The data:
'''
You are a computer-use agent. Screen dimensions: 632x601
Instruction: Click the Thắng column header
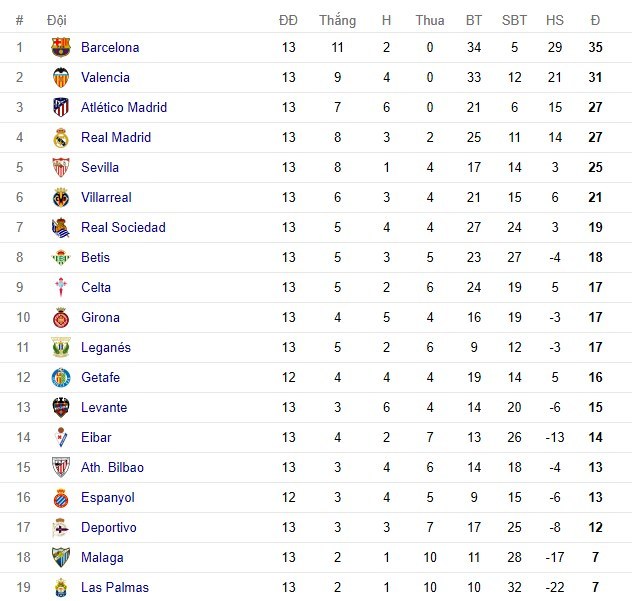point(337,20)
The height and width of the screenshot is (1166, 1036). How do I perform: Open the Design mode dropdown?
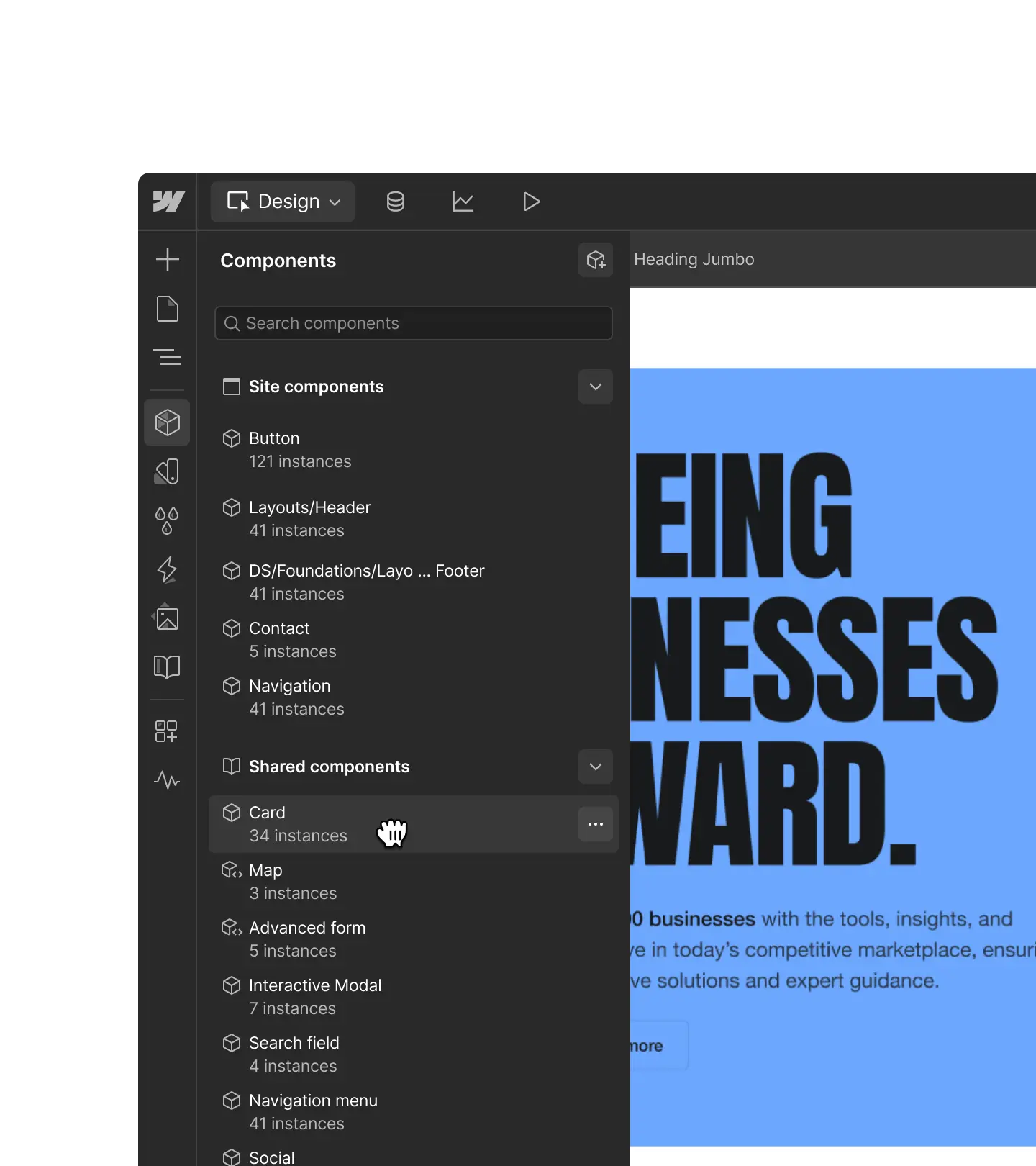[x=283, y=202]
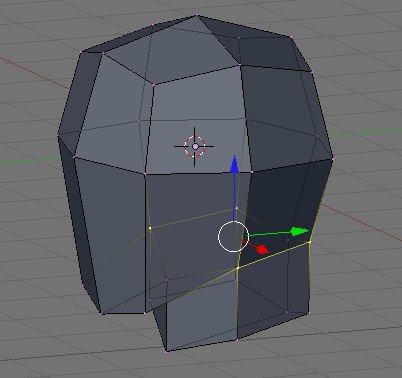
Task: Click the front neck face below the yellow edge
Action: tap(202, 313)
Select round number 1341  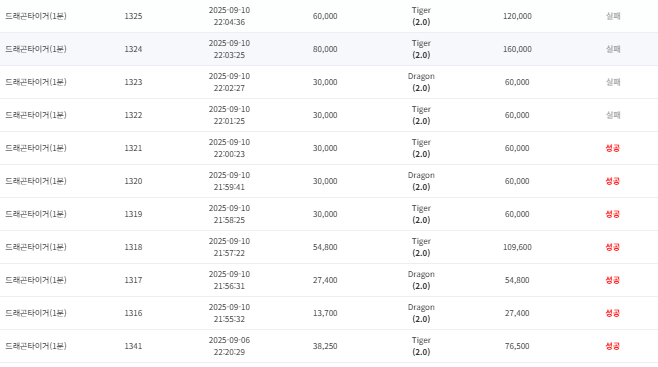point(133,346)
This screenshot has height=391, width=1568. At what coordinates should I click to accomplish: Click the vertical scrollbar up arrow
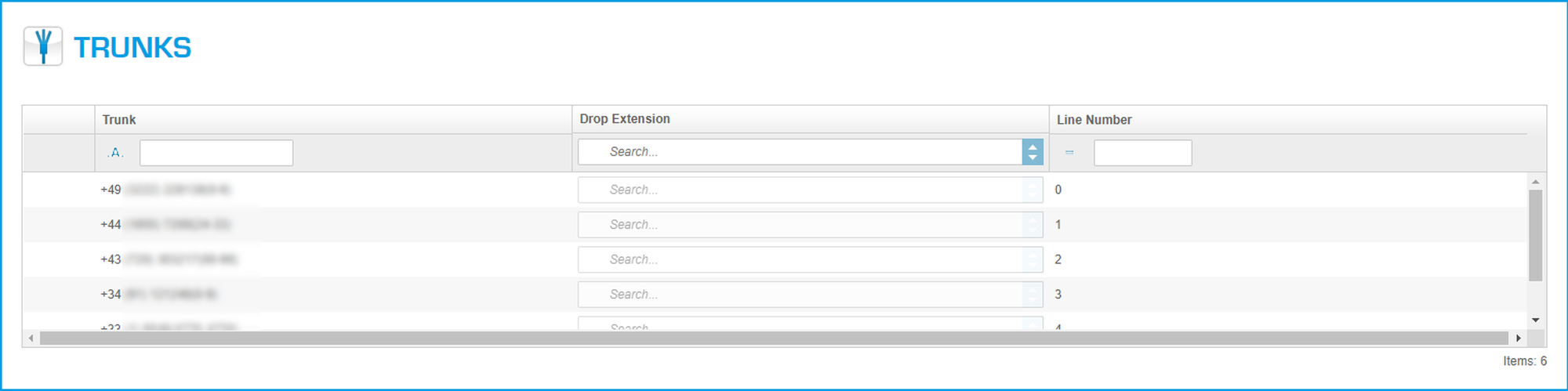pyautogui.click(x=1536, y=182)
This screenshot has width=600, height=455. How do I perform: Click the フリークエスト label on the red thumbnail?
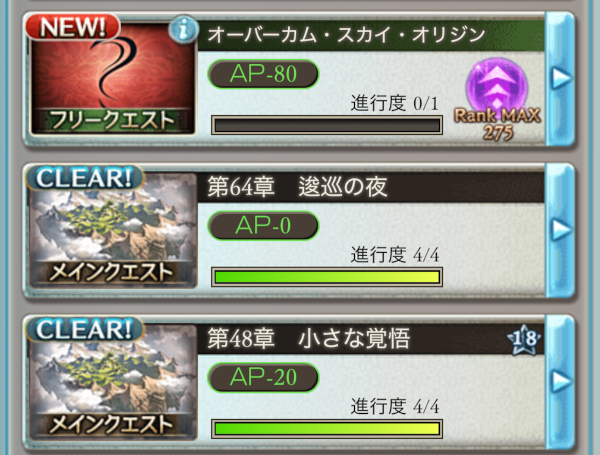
'''
'''
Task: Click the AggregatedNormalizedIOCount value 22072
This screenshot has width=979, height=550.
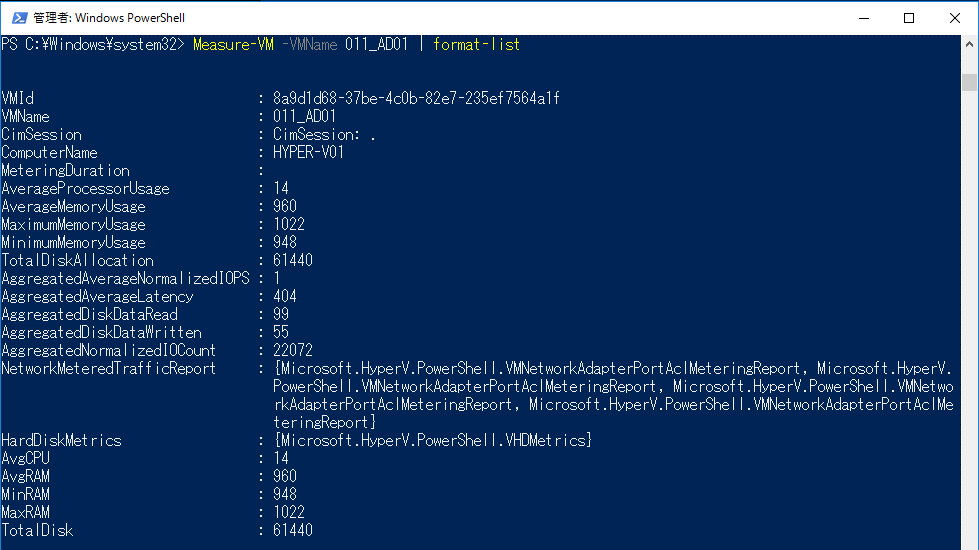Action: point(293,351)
'''
'''
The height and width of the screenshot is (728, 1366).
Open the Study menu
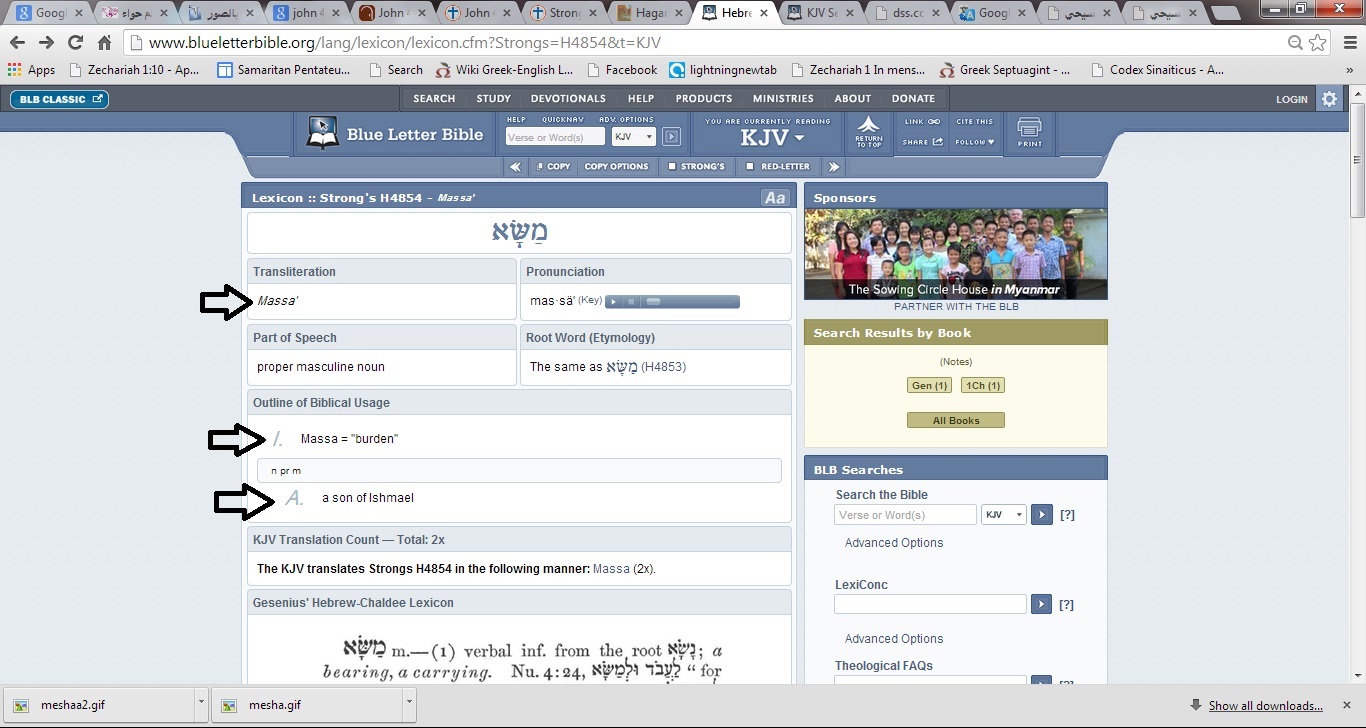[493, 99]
'''
Exercise objective:
Lines wanted from the entries above: the one with "This screenshot has height=391, width=1568.", the one with "This screenshot has width=600, height=455.", and all lines between. Please copy them exactly, without the pictures and without anything else.

Reply:
This screenshot has height=391, width=1568. At what coordinates should I click to accomplish: Click the vertical scrollbar up arrow
pyautogui.click(x=1536, y=182)
This screenshot has width=600, height=455. How do I perform: Click the フリークエスト label on the red thumbnail?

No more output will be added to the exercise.